» TASK STATEMENT
Return the lines from the line with "Describe the element" to the line with "at that location.", both included, exactly as they appear.
* Start GIVEN DATA *
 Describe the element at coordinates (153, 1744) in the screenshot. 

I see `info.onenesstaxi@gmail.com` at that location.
* End GIVEN DATA *
* Start GIVEN DATA *
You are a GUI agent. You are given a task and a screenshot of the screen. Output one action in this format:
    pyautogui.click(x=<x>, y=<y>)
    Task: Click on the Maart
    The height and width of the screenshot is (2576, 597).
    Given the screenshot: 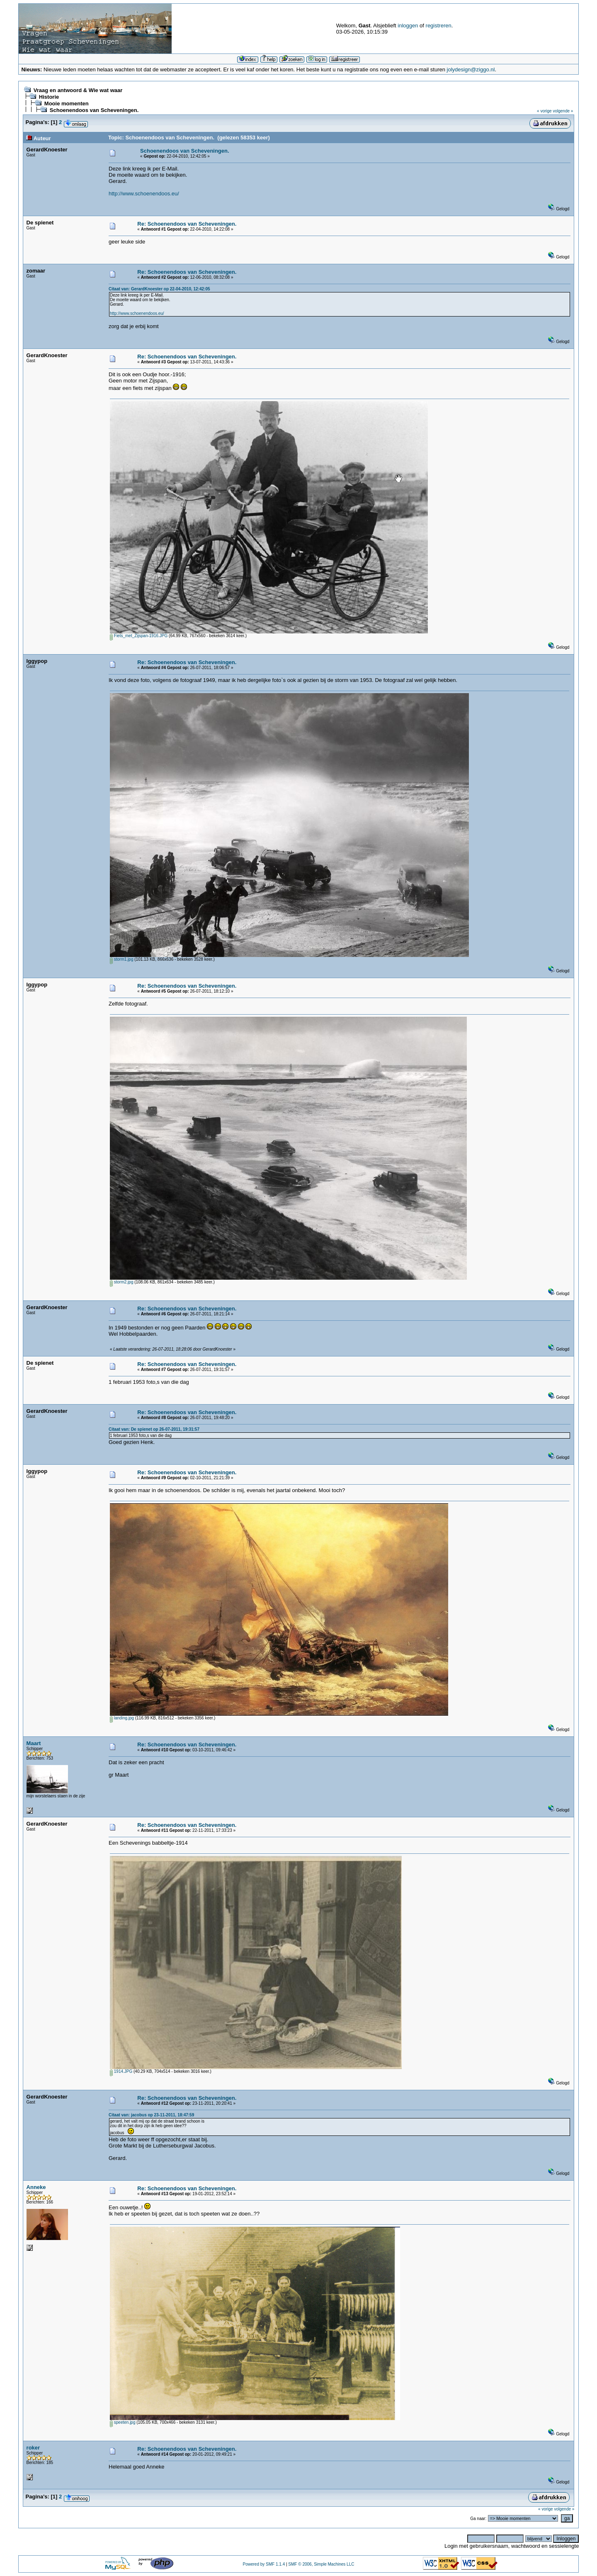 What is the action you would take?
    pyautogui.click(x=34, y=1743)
* End GIVEN DATA *
» TASK ANSWER
 Describe the element at coordinates (153, 1744) in the screenshot. 

I see `info.onenesstaxi@gmail.com` at that location.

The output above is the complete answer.